_SOURCE_:
════════════════════
Computer Vision
Computer vision is the set of algorithms and techniques that extract useful information from images and video. For robots, it answers the questions that make autonomous operation possible: where are objects? how far away are they? what is this thing in front of me?
Cameras are cheap and information-dense — a single RGB frame contains millions of data points about the environment. But raw pixels mean nothing without processing. Computer vision is the translation layer between sensor data and robot understanding.
The Vision Pipeline
Raw image (pixels) └─ Preprocessing (resize, normalize, denoise) └─ Feature extraction (edges, keypoints, semantic regions) └─ Interpretation (depth, object detection, segmentation) └─ Robot action (grasp pose, navigation waypoint, avoidance)Each stage reduces noise and increases abstraction. The robot never reasons about pixels directly — it reasons about objects, distances, and spatial relationships derived from them.
Key Tasks in Robotics Vision
| Task | What it does | Common use |
|---|---|---|
| Depth estimation | Per-pixel distance from camera | Obstacle avoidance, grasp planning |
| Object detection | Bounding boxes around known classes | ”Find the cup” |
| Semantic segmentation | Per-pixel class labels | Floor vs. obstacle vs. table |
| Keypoint detection | Specific points on objects or humans | Pose estimation, manipulation |
| Optical flow | Pixel motion between frames | Visual odometry, tracking |
| Feature matching | Same point across frames | SLAM, relocalization |
No single task is sufficient on its own. A manipulation robot typically needs detection (find the object), depth estimation (how far), and keypoint detection (where to grasp) working together.
Depth from Cameras
Two approaches dominate in robotics:
Stereo cameras use two cameras at a known horizontal offset. Matching the same point in both images gives a disparity value; disparity converts directly to depth via the camera baseline. No active illumination, works well outdoors, effective range up to 20–40m depending on baseline width.
RGB-D cameras (Intel RealSense, Microsoft Azure Kinect) emit structured light or measure time-of-flight to produce a dense depth map alongside the color image. They work well indoors at ranges up to ~5m, require no stereo matching computation, but are sensitive to sunlight interference.
════════════════════
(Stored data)
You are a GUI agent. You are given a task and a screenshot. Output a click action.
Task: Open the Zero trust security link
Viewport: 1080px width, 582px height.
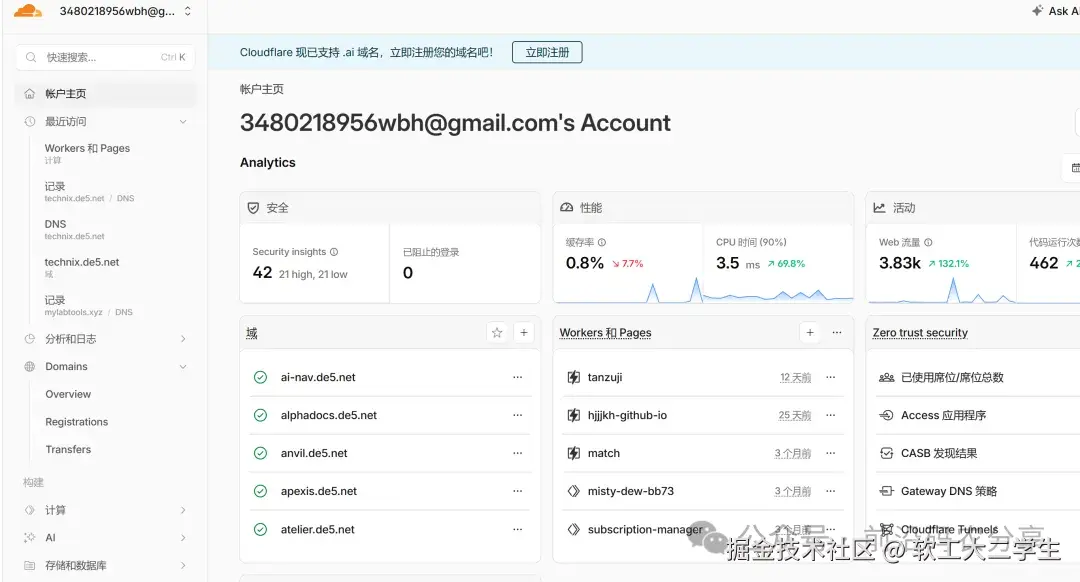(x=920, y=331)
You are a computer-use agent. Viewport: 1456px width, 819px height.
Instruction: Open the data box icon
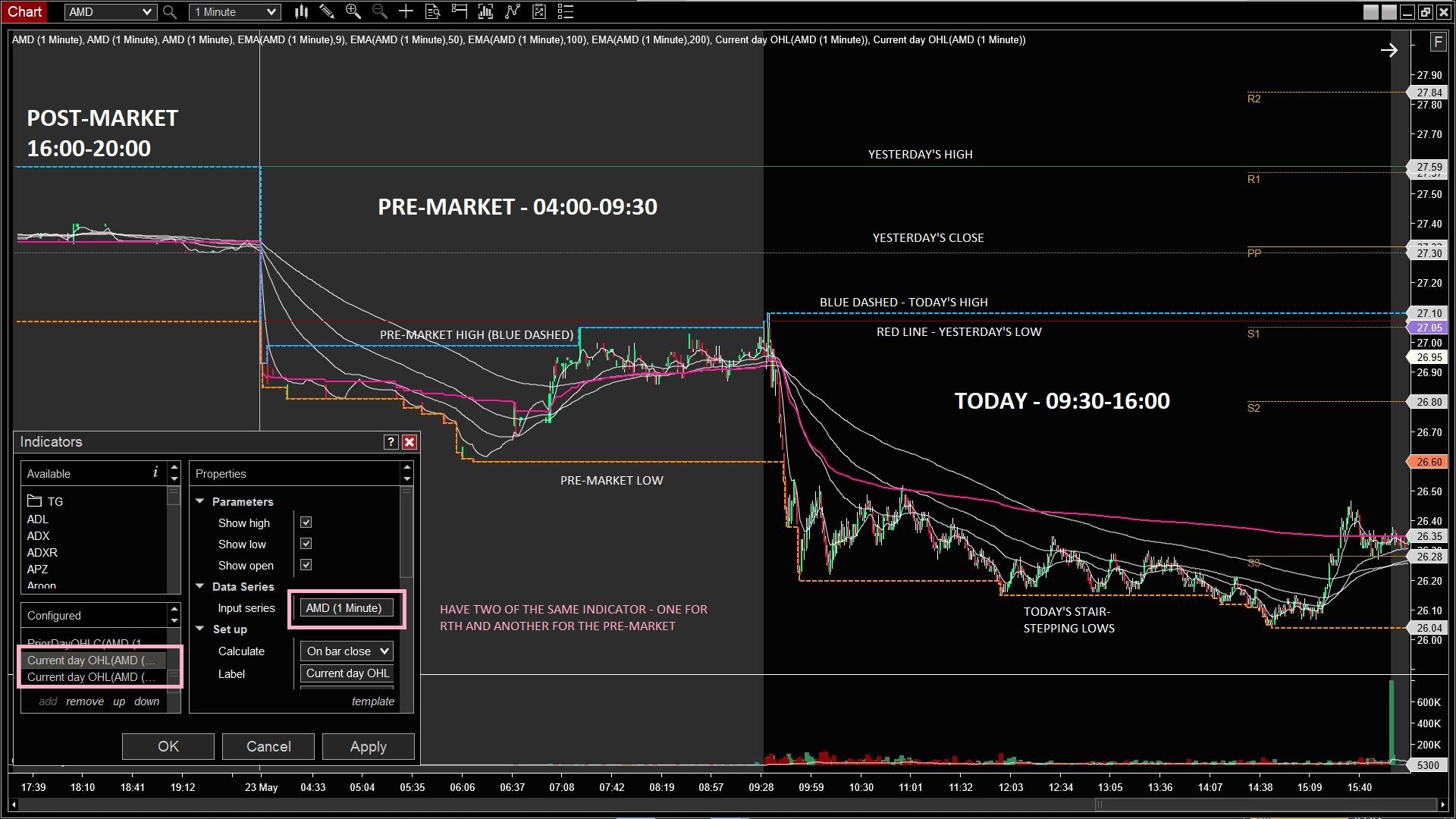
════════════════════
_TASKS_:
a: From the computer vision text, list every task named in the table of key tasks in robotics vision.
b: Answer these questions using the computer vision text:
(i) Which three tasks does a manipulation robot typically need working together?
(ii) What is the effective range of stereo cameras?
(iii) What interferes with RGB-D cameras?
c: Extend the computer vision text, starting after its final sentence.

_ANSWERS TO THE EXERCISE_:
a: Depth estimation, object detection, semantic segmentation, keypoint detection, optical flow, feature matching

b:
(i) Detection, depth estimation, and keypoint detection
(ii) Up to 20–40m, depending on baseline width
(iii) Sunlight

c:
Deep Learning for Vision
Modern robotics vision is dominated by two neural network architectures:
Convolutional Neural Networks (CNNs) are the standard architecture for image classification and object detection. Stacked convolutional layers detect increasingly abstract features: early layers find edges and textures, deeper layers find object parts and whole objects. CNNs are computationally efficient and well-suited to local spatial patterns.
Vision Transformers (ViTs) treat an image as a sequence of fixed-size patches and apply self-attention across them. ViTs are better than CNNs at capturing global context — relationships between distant regions of an image. They are the backbone of modern Vision-Language-Action (VLA) models, where visual understanding must integrate with language and motor control.
NVIDIA Acceleration
Isaac ROS includes GPU-accelerated vision packages that run as CUDA-accelerated ROS 2 nodes on Jetson:
- RTMDet: Real-time object detection and instance segmentation
- Pose estimation: 6-DoF object pose from a single RGB image
- ESS (Efficient Stereo Depth): Deep learning stereo depth using DNN rather than classical disparity matching
- AprilTag detection: Fiducial marker detection for localization and camera calibration
All packages expose standard ROS 2 interfaces, making them composable with SLAM, navigation, and manipulation pipelines.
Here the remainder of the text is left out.